Having a waterproof phone just makes sense, and the tradeoffs just aren't as big as they used to be
I went camping over the weekend, and after four days in the "wilderness" (or as wild as I'll get involved with) I realized it's really awesome to be carrying a smartphone that's waterproof. And now that the compromises of having a waterproof phone don't amount to thick rubber housings, rugged styling or even flaps over ports in many cases, I'm wondering why nearly every phone released today isn't in some way resistant to liquids.
I chose to carry a Galaxy S5 in my pocket over the weekend, and not because of its software, camera or any other feature — I primarily chose to use it because it's the one waterproof phone that I have.
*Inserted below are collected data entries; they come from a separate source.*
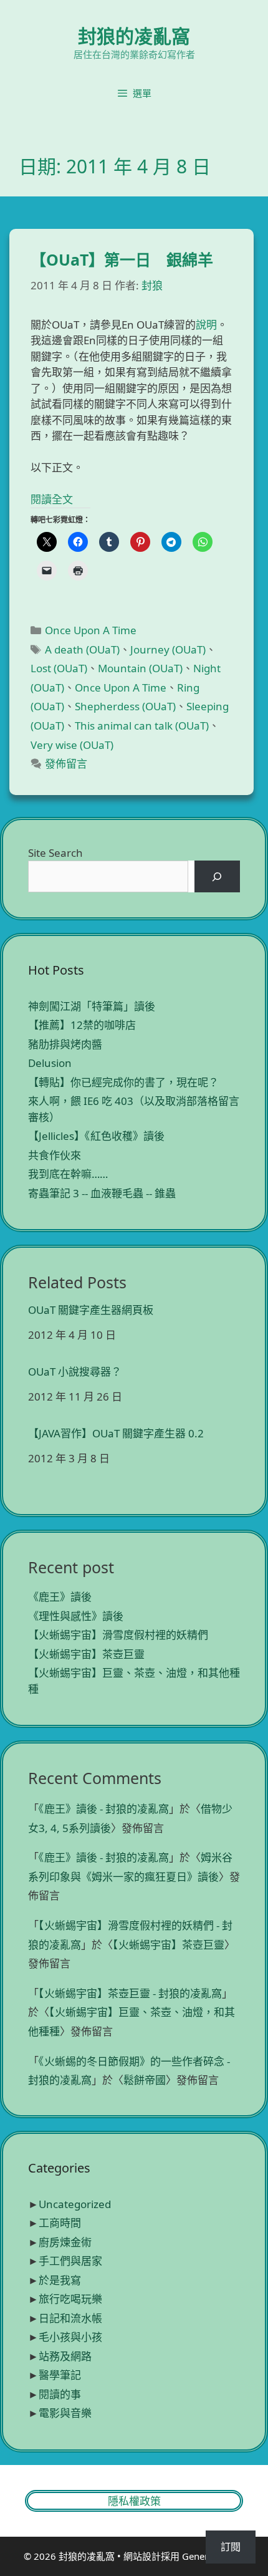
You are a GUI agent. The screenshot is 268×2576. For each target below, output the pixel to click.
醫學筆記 (60, 2375)
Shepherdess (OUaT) (125, 706)
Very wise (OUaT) (72, 745)
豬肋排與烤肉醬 (65, 1044)
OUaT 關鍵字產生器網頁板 (90, 1310)
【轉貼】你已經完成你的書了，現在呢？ (123, 1082)
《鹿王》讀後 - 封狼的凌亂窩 (104, 1809)
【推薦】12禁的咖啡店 (82, 1025)
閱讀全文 (52, 499)
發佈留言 (66, 763)
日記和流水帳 (70, 2318)
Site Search (55, 853)
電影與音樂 (65, 2413)
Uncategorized (75, 2204)
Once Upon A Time (90, 630)
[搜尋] (217, 876)
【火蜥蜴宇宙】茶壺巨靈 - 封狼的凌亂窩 (130, 1993)
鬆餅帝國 (144, 2080)
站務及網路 (65, 2356)
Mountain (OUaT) (140, 668)
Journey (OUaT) (168, 649)
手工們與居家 (70, 2261)
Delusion (50, 1063)
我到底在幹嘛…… (68, 1174)
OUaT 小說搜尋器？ (75, 1372)
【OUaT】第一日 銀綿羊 (122, 259)
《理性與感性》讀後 (75, 1616)
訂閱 (231, 2547)
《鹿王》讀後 (60, 1596)
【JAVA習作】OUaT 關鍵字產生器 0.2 (116, 1433)
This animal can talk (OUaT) (142, 725)
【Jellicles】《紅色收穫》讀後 (96, 1136)
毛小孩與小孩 (70, 2337)
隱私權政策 (134, 2501)
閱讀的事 (60, 2394)
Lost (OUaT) (59, 668)
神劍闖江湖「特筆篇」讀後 (91, 1006)
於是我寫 (60, 2280)
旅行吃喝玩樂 (70, 2299)
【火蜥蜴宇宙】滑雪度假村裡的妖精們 (118, 1635)
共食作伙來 (54, 1155)
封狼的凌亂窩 (134, 36)
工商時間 (60, 2223)
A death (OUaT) (82, 649)
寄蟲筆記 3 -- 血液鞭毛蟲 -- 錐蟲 (102, 1193)
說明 (206, 324)
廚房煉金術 (65, 2242)
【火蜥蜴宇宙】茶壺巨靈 (86, 1654)
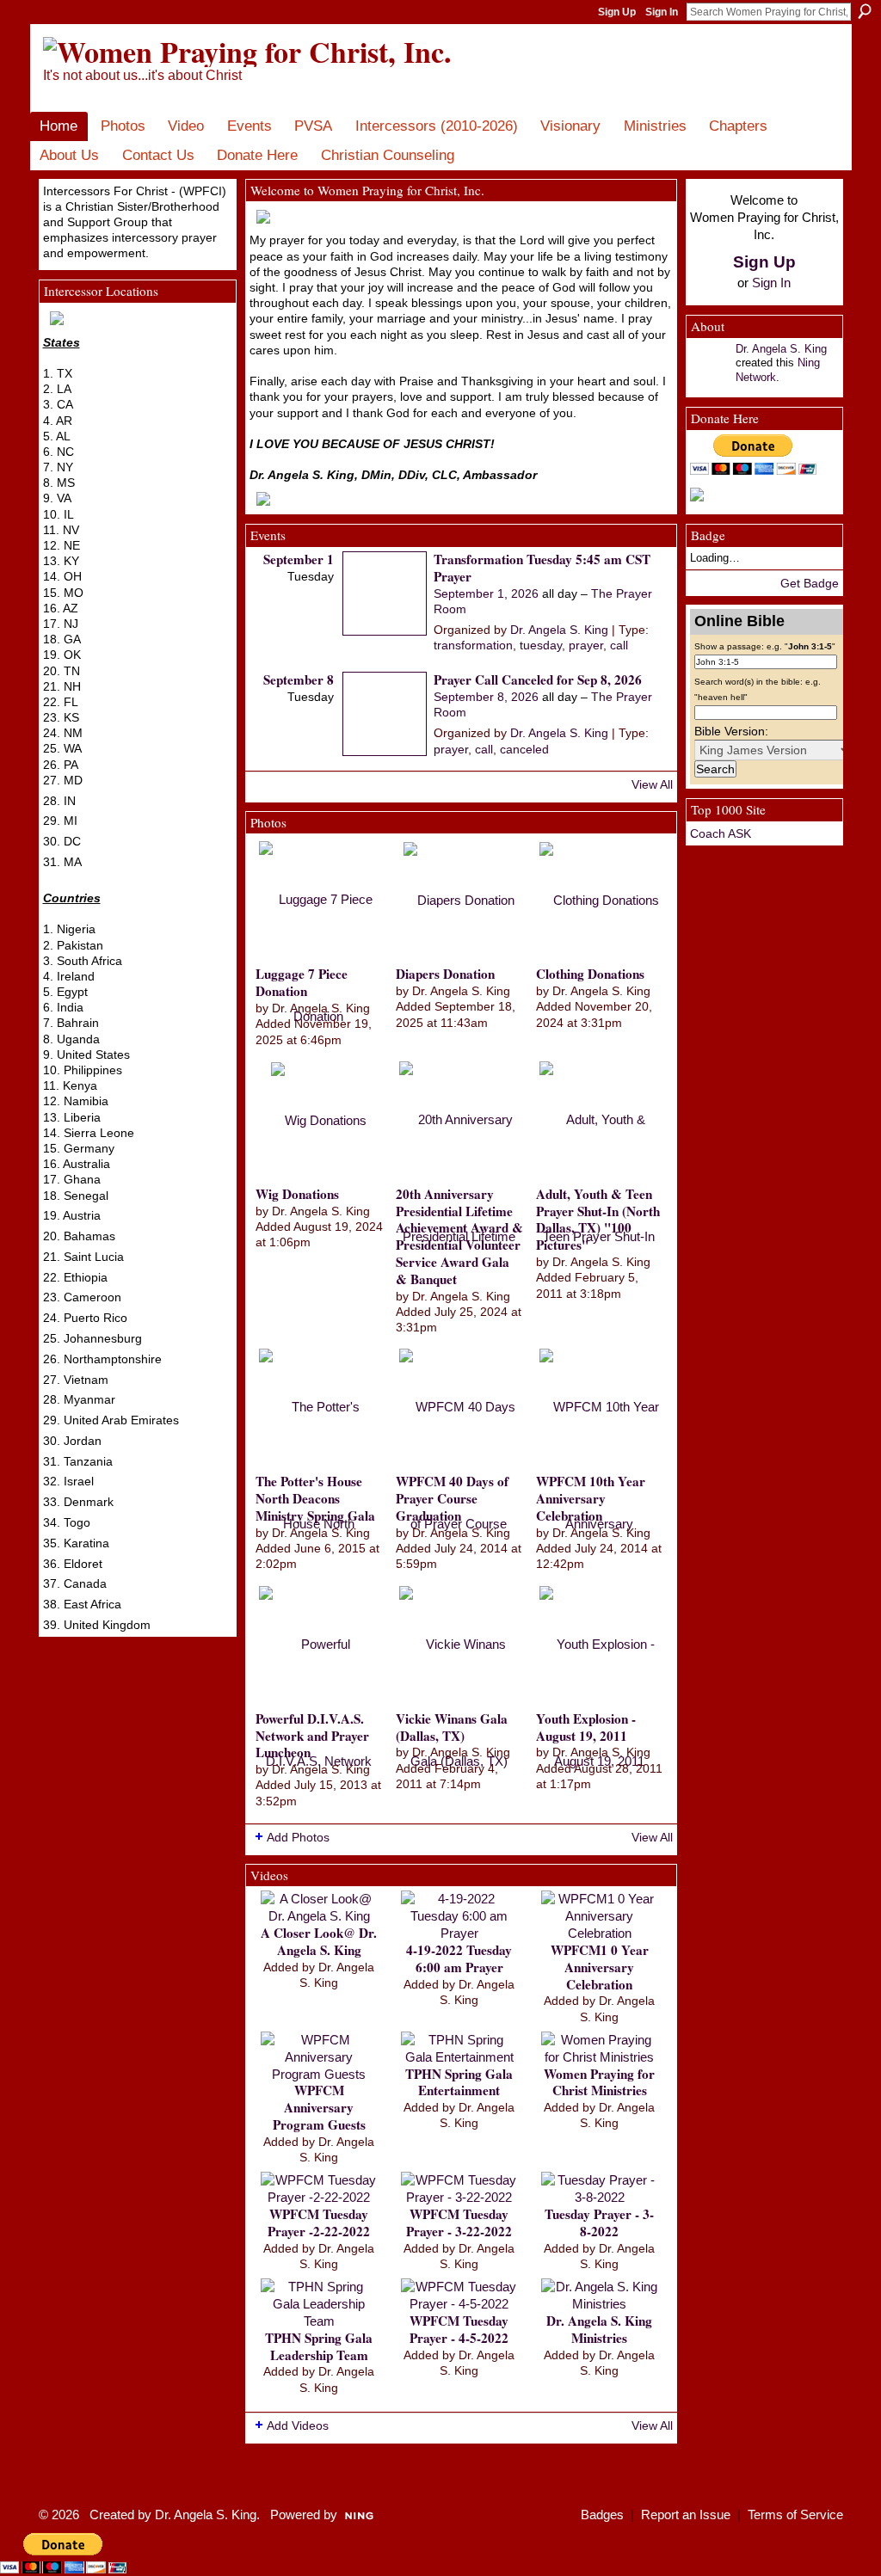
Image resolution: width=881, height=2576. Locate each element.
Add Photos (298, 1837)
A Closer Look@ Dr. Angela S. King (319, 1941)
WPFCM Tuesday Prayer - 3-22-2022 (459, 2222)
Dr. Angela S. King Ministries (599, 2329)
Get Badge (809, 583)
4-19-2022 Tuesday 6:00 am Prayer (459, 1958)
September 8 (298, 679)
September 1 (298, 559)
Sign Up (617, 12)
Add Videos (298, 2425)
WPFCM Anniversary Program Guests (319, 2107)
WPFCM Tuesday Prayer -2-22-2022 (319, 2222)
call (619, 645)
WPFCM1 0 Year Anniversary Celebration (600, 1967)
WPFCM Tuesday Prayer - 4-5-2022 (459, 2329)
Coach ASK (720, 833)
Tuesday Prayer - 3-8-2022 (599, 2222)
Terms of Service (795, 2515)
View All (652, 784)
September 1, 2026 (486, 593)
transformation (473, 645)
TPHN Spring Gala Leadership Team (319, 2346)
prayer (586, 645)
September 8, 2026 (486, 697)
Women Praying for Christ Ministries (599, 2082)
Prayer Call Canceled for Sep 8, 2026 (538, 679)
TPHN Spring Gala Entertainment (459, 2082)
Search (865, 11)
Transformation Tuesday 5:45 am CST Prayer (542, 568)
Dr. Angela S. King (559, 629)
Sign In (661, 12)
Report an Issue (685, 2515)
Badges (602, 2515)
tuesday (541, 645)
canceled (524, 749)
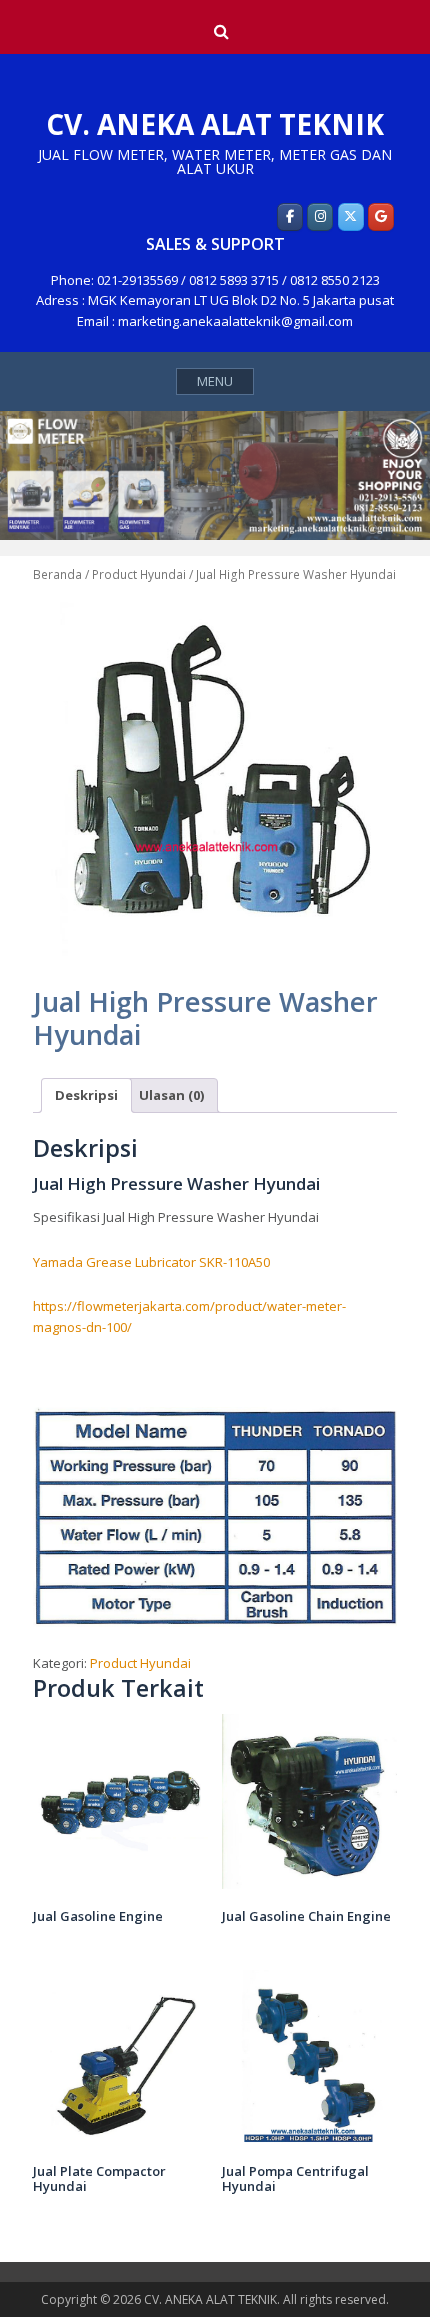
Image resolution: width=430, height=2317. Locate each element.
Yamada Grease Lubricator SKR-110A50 (151, 1262)
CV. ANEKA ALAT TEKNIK (215, 124)
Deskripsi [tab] (86, 1095)
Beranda (57, 574)
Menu (215, 381)
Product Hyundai (139, 574)
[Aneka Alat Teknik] (290, 217)
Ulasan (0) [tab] (171, 1095)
I brought my Nexus 5 along (how often do I not have two phones on me?) as well, but it was tucked safely in a backpack for the times I needed it. The phone that got used was the one that would survive the inevitable spills, bumps and moist encounters a phone is often faced with when you're camping.
Accidents happen. Phones (well, lots of expensive, fragile things) get dropped in water or have liquids spilled on them on a regular basis. But this happens at a dramatically higher pace when you're camping with a bunch of friends and family. Not because anyone's out to get your phone wet on purpose, but simply because you have several people together having fun very close to a body of water.
If someone spilled a freshly-opened beer on my phone, everything was going to be okay.
Drinks were spilled. Tables were bumped. Chairs were tipped over. Boat rides were taken. Kayaks were used. And the one thing I never worried about was whether or not my GS5 was going to be alright around all of these potentially electronics-killing situations. I've seen more than my fair share of phones dropped in wet cup holders, doused in beer on a picnic table or accidentally splashed getting out of the boat, and it's never a fun experience.
But over this long weekend I didn't worry about any of that. I got up from a table full of people and left my phone sitting there, knowing that when I returned in 10 minutes it didn't matter if someone spilled a freshly-opened Blue Moon all over it, or there was a crazy flash flood-inducing rain storm (sadly that second one happened this weekend). I brought my phone with me on a morning kayak ride and took some awesome pictures of the rocks along the lake and of a deer taking a stroll along the shore — pictures I never would have captured with another phone simply because I'd be too scared of getting it wet to bring it.
Every phone should be waterproof — or simply "water resistant" if you want to cover your bases — going forward. A few manufacturers, like Sony and Kyocera, have lead the charge and the likes of Samsung have started to catch up, but we're far from waterproofing being a standard feature currently.
I don't want to have to choose to use one phone over another simply because I'm scared of getting it near something wet. The technology is available, the added cost of waterproofing is negligible and it's a feature that consumers of all kinds can see real value in. It's time for every phone to be usable in a variety of situations — let's start with letting phones get wet from time to time.